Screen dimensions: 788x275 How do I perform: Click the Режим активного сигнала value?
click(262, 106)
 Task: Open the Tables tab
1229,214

...

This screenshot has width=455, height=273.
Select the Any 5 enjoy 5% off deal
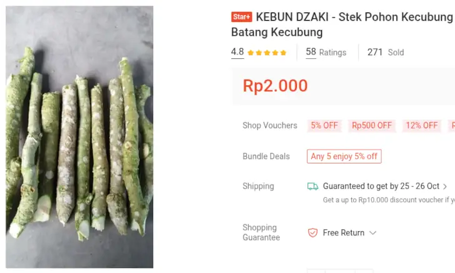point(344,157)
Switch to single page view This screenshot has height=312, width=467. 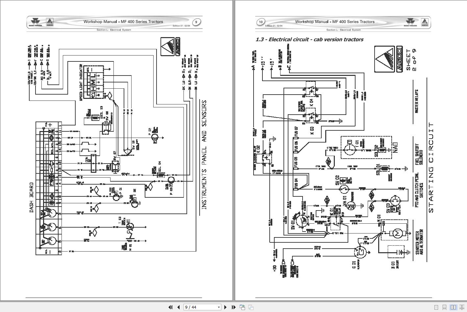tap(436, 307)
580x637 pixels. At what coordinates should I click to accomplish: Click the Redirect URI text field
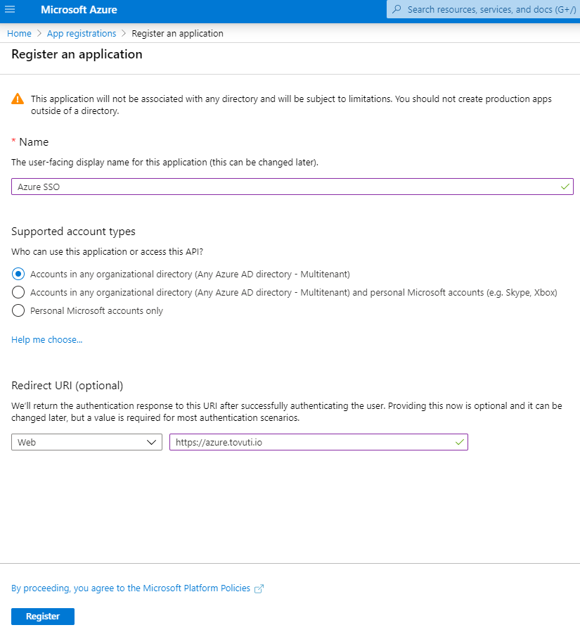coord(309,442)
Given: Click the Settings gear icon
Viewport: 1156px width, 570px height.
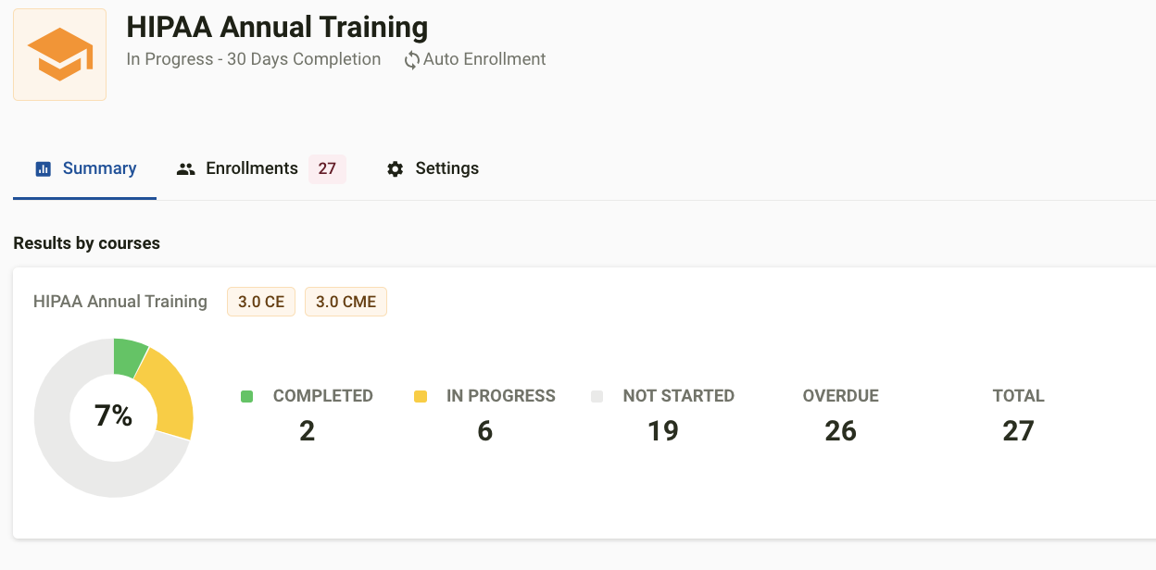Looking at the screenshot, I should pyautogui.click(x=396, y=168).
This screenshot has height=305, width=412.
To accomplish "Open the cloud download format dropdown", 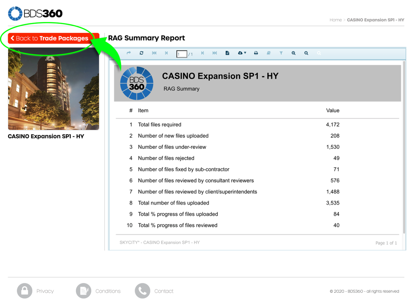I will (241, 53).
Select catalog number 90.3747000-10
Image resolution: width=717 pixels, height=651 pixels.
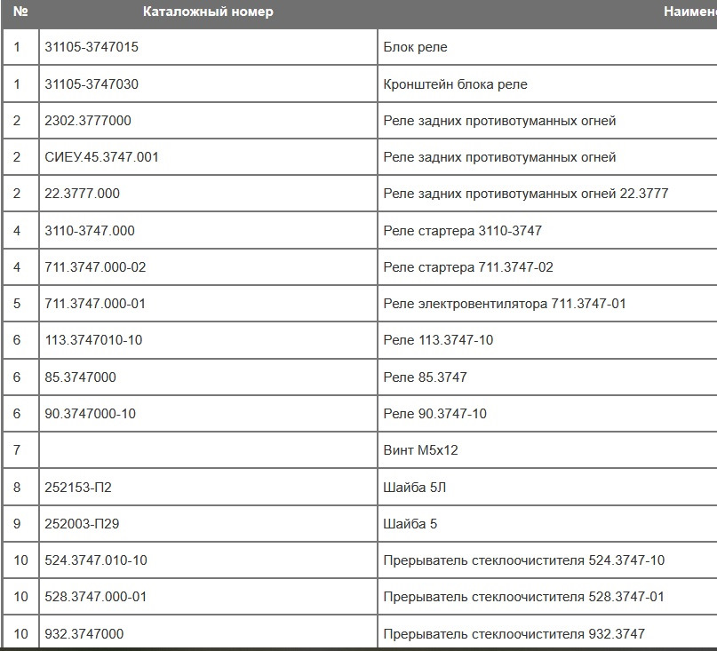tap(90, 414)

==

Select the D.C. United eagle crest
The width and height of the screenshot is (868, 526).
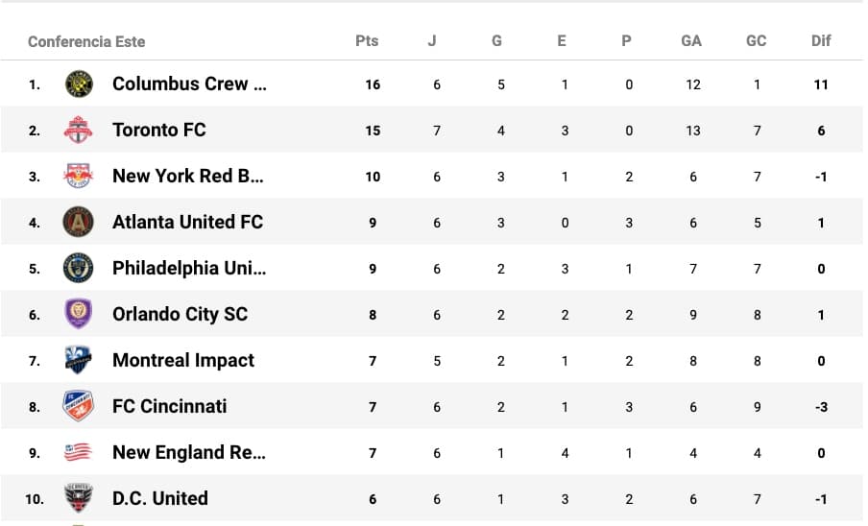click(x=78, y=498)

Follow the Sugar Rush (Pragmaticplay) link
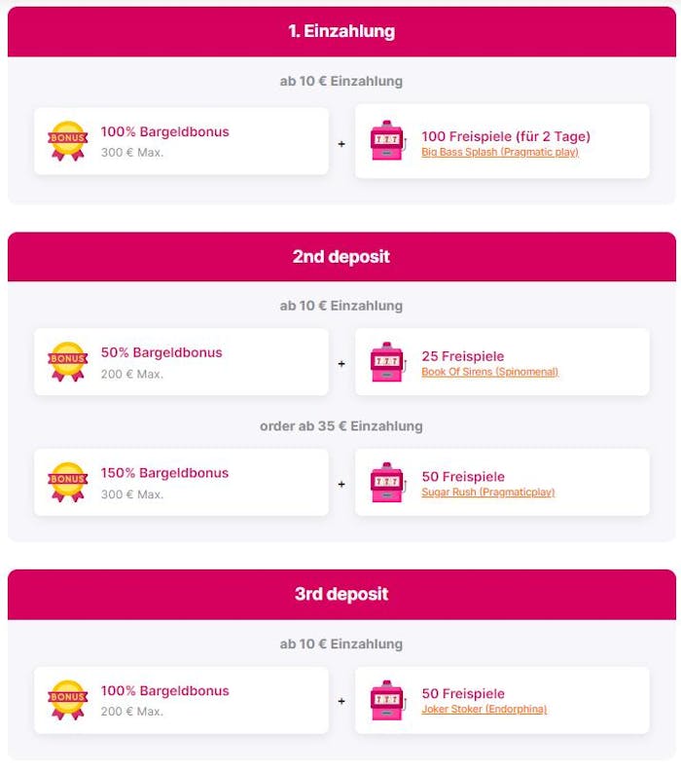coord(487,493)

▸ Exercise details:
Those lines of the records above that run from the one containing "580x637 pixels. At" through the one containing "This screenshot has height=305, width=412." should be returned exactly, with no pictures among them.

▸ Expected output:
580x637 pixels. At what coordinates should I click to accomplish: Click the Redirect URI text field
coord(309,442)
Given: Click the Settings gear icon
Viewport: 1156px width, 570px height.
Looking at the screenshot, I should pyautogui.click(x=396, y=168).
This screenshot has height=305, width=412.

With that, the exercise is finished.